The other thing is concerns me is that your doc only ran two celiac antibody tests, total serum IGA and tTG-IGA. tTG-IGA is considered to be the one test that combines good sensitivity with good specificity with good economy. There are a number of other celiac diagnostic tests that could have been run and sometimes that is very valuable as one test may catch what another has missed. Some people's immune systems just respond atypically to certain tests do coming at it from different angles can be helpful. So, you might ask for a "full" celiac panel to be run. Here is a primer:

Don't begin a gluten free diet until all testing is complete.

Trents……thank you so much for taking the time to respond with so much thought and detail. I really appreciate it!

I’m going to go ahead and do the genetic test and depending on the outcome will get a full panel done. 

does it matter which company I use?  I found two and I’m sorry but I’m confused because  they look like different gene names?  Or maybe misreading? 

https://www.genovate.com/product/celiac-disease-dna-test/

or 

https://rxhometest.com/product/celiac-genetic-test
 

thanks again so much. Means a lot 

[trents]

The company that I hear most often about n this connection is 23andMe: https://www.23andme.com/dna-health-ancestry/

Maybe some of our other members have some recommendations in this matter or personal experience with genetic testing for celiac disease.
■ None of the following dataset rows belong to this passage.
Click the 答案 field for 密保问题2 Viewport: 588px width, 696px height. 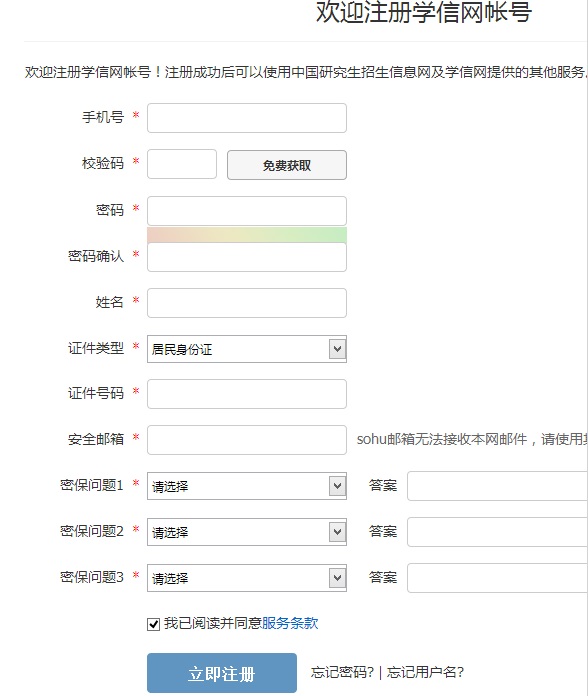(x=497, y=532)
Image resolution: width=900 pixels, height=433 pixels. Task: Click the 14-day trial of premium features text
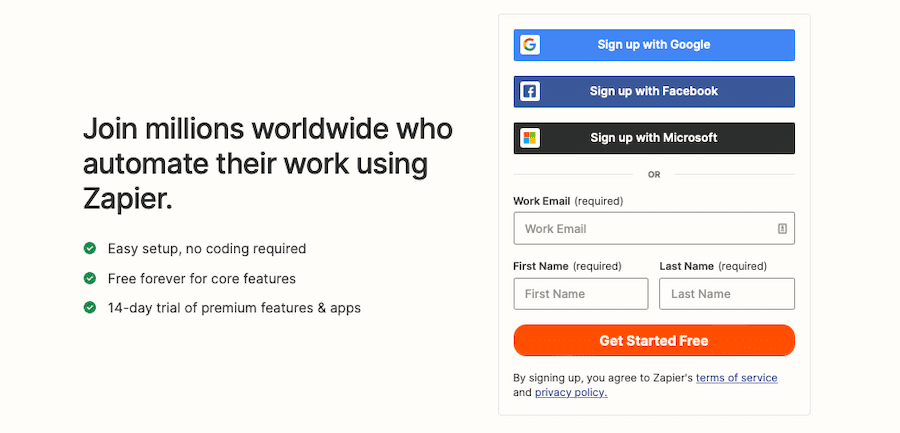234,308
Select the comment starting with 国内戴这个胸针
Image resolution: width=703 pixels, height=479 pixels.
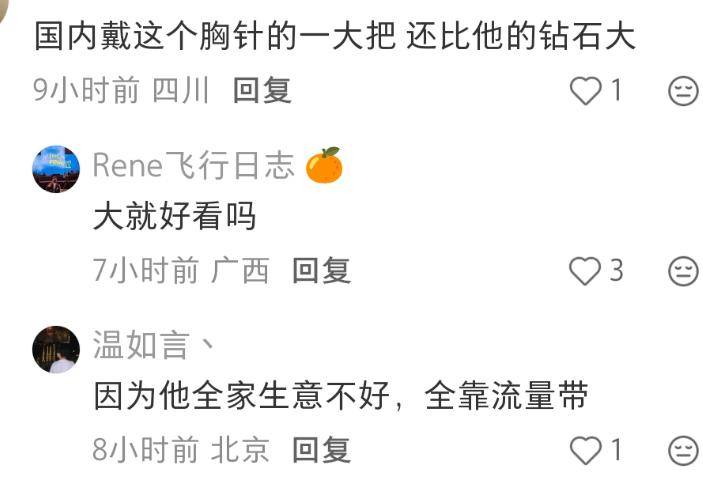(x=334, y=36)
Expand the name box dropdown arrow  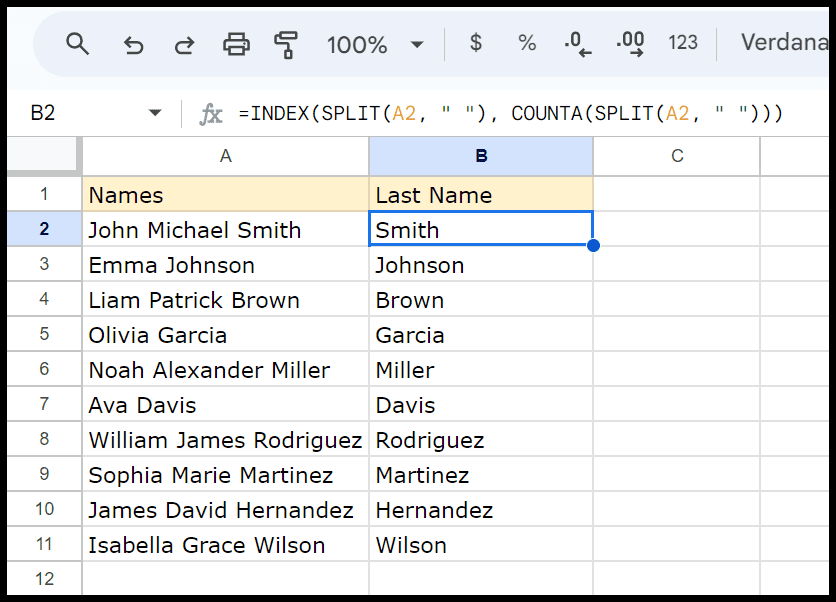click(x=155, y=113)
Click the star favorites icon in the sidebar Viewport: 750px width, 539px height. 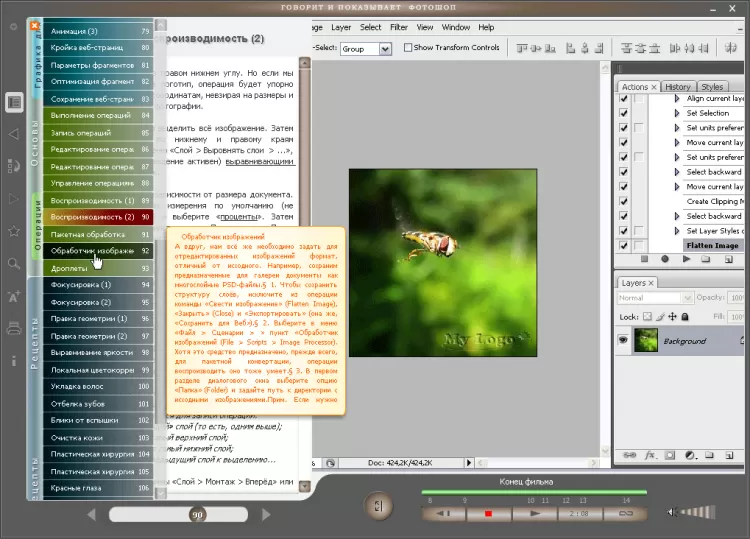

The verbage used in the test results can indeed be confusing. I'm no expert on this, believe me. I think one of the confusing things is that some of them talk about variants of the main genes in question. This might help: https://www.verywellhealth.com/hla-dq2-the-primary-celiac-disease-gene-562569

If you get the testing done, post your results and some of our knowledgeable on this subject members well help with the interpretation. To develop "active" celiac disease requires not only the genetic potential but also some kind of triggering biological stress event (such as a viral infection). About 40% of the population have the genetic potential but only about 1% or so have active celiac disease which can be triggered at any stage of life.

 

[trents]

If you physician balks at running more celiac blood antibody tests, you can purchase a home kit from companies like Imaware that will give well, not a complete panel, but a more complete one than you have had done. I think it costs around $100 US.

[KMS0220]

14 hours ago, trents said:

If you physician balks at running more celiac blood antibody tests, you can purchase a home kit from companies like Imaware that will give well, not a complete panel, but a more complete one than you have had done. I think it costs around $100 US.
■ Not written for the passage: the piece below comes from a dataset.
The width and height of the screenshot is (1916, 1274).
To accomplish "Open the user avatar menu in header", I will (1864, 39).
Thank you again for all of this. I’ll get the genetic test ordered right away. I started reading the article and am so confused haha. I’ll keep you posted and thank you again!!!! 

[Holycow]

Marsh 1 and a negative blood test is not active celiac disease at this time.  This is called potential or latent celiac disease.  Most of the time, potential or latent celiac disease does not develop into celiac disease, ever, even with genetic markers for celiac.  A complete celiac panel and genetic screening will not change the fact, that right now, you don’t have active celiac disease.

Eliminating gluten from your diet at this time is overkill.  Also, implementing a gluten free diet now, would invalidate any future testing for celiac disease without a 6 to 8 week long gluten challenge.

At the same time, this is something that should be monitored over time.  If you start to get symptoms or things change, another screening blood test complete with genetic markers should happen.  That may or may not indicate the need for an additional biopsy, but at least it would be a more straightforward process.